* **EXERCISE PROMPT**:
Nothing but the lines from the top of the following entries through the line with "Task: Edit the row with amount 2000" should be printed, exactly as they are.

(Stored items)
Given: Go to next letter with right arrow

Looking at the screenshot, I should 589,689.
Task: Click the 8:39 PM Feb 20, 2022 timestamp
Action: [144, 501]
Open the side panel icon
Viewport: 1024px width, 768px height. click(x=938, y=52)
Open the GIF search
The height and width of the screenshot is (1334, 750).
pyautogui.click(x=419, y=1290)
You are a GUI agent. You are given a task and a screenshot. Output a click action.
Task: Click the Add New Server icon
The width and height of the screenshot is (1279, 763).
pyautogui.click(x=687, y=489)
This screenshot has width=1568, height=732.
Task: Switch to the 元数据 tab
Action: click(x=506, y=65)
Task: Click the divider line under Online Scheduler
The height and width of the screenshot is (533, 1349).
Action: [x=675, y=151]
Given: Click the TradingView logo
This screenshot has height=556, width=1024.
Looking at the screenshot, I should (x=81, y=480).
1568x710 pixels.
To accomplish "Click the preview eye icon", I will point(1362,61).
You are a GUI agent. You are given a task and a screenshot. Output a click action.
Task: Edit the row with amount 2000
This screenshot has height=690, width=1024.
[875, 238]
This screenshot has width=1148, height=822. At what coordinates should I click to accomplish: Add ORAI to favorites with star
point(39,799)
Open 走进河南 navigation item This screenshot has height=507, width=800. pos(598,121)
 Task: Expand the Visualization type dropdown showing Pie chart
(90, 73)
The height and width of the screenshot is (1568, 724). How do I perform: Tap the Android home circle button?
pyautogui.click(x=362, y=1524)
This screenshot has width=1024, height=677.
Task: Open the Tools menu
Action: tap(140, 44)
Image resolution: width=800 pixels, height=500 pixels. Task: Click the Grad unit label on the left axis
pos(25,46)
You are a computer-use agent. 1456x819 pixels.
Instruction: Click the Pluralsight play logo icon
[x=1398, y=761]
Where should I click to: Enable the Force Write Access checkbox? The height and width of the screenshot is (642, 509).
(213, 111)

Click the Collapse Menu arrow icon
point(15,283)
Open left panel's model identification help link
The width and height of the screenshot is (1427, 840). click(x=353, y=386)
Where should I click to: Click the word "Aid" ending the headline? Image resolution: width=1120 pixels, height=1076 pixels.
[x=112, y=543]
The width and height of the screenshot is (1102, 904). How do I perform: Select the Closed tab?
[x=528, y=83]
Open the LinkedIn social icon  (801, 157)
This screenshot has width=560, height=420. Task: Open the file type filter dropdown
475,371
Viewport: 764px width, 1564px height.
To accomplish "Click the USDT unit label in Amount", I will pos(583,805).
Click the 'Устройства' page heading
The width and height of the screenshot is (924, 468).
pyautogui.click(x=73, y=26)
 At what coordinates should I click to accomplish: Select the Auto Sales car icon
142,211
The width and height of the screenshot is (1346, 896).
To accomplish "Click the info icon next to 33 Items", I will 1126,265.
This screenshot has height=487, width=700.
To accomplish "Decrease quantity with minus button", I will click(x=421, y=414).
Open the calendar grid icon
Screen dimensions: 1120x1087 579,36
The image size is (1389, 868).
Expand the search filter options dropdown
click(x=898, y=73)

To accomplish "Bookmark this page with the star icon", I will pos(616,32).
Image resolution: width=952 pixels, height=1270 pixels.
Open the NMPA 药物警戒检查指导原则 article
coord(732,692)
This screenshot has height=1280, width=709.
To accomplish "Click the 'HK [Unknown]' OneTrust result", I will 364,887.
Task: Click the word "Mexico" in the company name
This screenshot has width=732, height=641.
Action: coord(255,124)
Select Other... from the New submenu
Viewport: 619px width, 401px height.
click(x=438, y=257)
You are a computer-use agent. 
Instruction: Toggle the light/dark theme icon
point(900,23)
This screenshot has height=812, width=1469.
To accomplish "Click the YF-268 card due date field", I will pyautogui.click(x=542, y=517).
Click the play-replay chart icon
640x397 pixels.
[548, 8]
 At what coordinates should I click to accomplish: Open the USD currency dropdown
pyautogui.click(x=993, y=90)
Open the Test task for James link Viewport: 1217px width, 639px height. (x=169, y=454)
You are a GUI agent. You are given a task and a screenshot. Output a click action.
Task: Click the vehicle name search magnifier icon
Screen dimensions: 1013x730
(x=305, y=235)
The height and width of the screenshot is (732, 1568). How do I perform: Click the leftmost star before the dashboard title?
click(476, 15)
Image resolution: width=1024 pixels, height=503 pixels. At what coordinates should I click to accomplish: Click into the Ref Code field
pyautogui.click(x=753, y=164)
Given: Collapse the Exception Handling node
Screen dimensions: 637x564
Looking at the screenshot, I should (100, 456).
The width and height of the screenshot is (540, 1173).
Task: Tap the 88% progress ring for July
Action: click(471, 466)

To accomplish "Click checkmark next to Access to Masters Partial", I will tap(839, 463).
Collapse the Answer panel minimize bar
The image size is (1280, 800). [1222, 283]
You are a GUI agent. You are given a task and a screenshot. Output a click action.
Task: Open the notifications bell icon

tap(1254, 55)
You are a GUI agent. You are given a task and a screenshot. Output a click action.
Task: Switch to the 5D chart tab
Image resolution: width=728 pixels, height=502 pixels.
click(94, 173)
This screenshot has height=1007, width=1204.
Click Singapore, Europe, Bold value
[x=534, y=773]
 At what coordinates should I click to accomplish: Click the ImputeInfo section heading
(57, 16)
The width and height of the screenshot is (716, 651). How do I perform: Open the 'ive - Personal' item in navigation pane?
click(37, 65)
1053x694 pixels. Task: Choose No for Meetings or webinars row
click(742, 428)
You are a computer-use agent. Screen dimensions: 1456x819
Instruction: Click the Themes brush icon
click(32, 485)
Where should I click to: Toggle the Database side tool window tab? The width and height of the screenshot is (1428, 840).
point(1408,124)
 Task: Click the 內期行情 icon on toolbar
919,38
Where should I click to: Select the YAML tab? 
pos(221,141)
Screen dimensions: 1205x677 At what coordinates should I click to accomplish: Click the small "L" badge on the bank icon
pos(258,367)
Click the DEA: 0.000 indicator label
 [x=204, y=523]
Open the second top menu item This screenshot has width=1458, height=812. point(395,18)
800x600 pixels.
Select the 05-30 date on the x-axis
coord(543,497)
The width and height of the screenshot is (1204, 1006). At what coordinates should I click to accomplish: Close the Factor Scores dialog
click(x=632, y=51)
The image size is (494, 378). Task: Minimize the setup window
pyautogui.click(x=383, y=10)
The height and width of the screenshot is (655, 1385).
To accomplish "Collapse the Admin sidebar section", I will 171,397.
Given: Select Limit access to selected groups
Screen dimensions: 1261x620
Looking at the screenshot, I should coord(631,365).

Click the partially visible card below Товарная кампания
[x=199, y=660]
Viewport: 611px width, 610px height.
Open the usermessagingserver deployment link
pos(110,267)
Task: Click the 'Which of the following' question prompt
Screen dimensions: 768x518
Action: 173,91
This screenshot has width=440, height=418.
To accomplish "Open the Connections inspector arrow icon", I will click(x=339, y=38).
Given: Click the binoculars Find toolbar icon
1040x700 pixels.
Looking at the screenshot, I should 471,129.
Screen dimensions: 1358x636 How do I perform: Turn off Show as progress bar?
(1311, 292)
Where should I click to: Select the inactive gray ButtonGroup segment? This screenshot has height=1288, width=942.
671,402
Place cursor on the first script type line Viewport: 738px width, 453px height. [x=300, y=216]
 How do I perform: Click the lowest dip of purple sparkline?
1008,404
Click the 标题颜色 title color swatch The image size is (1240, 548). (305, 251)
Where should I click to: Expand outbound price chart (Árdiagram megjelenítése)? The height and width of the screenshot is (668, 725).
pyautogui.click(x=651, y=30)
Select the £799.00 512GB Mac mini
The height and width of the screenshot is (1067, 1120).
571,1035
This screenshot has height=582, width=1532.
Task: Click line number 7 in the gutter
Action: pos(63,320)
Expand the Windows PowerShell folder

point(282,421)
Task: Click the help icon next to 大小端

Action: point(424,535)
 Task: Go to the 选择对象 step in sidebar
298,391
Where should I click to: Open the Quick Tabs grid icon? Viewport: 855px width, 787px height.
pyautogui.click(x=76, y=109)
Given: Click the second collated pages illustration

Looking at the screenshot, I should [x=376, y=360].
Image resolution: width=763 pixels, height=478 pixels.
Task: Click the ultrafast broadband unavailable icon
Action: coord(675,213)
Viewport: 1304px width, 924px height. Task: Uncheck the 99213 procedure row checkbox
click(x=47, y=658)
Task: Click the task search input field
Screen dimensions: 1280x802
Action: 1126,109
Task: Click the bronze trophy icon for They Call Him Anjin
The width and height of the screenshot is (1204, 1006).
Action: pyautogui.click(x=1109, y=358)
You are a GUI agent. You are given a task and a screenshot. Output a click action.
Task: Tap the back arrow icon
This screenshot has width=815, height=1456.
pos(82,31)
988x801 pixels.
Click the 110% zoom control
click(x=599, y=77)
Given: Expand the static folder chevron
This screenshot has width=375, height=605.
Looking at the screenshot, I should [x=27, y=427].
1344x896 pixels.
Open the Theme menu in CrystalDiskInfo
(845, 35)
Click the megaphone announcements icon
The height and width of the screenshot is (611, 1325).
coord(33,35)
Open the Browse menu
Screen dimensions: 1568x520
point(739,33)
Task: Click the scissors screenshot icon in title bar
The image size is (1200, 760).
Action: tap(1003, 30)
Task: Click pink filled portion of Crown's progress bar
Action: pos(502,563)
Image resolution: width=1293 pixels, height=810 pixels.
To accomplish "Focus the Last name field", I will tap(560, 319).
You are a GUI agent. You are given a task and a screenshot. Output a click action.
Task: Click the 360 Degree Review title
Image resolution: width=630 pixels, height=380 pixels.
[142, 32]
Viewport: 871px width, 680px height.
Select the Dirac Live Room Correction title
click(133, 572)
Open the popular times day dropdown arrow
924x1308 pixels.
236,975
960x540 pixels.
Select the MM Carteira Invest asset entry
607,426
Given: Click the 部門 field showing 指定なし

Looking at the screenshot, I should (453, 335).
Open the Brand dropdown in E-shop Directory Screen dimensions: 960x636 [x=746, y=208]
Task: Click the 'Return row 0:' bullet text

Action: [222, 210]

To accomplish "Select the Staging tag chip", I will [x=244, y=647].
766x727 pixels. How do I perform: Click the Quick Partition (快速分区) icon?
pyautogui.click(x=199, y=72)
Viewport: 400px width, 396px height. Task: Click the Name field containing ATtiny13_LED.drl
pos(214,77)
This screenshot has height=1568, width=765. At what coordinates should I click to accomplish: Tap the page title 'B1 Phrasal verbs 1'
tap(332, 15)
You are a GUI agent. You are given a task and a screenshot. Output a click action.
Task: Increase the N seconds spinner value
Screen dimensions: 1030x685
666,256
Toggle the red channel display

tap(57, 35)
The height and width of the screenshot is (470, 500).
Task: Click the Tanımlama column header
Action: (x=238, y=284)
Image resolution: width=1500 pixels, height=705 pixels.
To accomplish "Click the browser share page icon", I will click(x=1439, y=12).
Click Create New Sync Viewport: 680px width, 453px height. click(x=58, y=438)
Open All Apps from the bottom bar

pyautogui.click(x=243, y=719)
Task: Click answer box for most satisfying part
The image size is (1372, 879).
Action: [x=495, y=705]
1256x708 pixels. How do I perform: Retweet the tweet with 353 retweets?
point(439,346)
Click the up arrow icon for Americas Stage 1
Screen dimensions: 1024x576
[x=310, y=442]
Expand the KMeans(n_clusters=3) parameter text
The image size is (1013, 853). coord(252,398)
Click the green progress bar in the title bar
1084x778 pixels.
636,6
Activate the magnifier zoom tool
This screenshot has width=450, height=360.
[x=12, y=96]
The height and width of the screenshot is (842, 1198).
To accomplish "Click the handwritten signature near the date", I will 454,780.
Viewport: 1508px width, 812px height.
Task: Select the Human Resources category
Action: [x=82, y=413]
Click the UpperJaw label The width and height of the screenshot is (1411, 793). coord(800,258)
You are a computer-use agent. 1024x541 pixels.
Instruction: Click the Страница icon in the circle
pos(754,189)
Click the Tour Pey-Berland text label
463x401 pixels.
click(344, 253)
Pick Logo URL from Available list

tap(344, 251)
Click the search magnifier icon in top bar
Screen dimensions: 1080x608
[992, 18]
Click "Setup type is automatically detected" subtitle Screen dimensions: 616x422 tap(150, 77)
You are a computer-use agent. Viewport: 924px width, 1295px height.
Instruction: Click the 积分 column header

* **RESULT OF THIS EXERCISE**:
Given: Go to next letter with right arrow

Looking at the screenshot, I should 589,689.
Task: Click the 8:39 PM Feb 20, 2022 timestamp
Action: [144, 501]
Open the side panel icon
Viewport: 1024px width, 768px height. click(x=938, y=52)
Open the GIF search
The height and width of the screenshot is (1334, 750).
pyautogui.click(x=419, y=1290)
You are a GUI agent. You are given a task and a screenshot. Output a click action.
Task: Click the Add New Server icon
The width and height of the screenshot is (1279, 763).
pyautogui.click(x=687, y=489)
This screenshot has width=1568, height=732.
Task: Switch to the 元数据 tab
Action: click(x=506, y=65)
Task: Click the divider line under Online Scheduler
The height and width of the screenshot is (533, 1349).
Action: [x=675, y=151]
Given: Click the TradingView logo
This screenshot has height=556, width=1024.
Looking at the screenshot, I should (x=81, y=480).
1568x710 pixels.
To accomplish "Click the preview eye icon", I will point(1362,61).
You are a GUI agent. You are given a task and a screenshot. Output a click action.
Task: Edit the row with amount 2000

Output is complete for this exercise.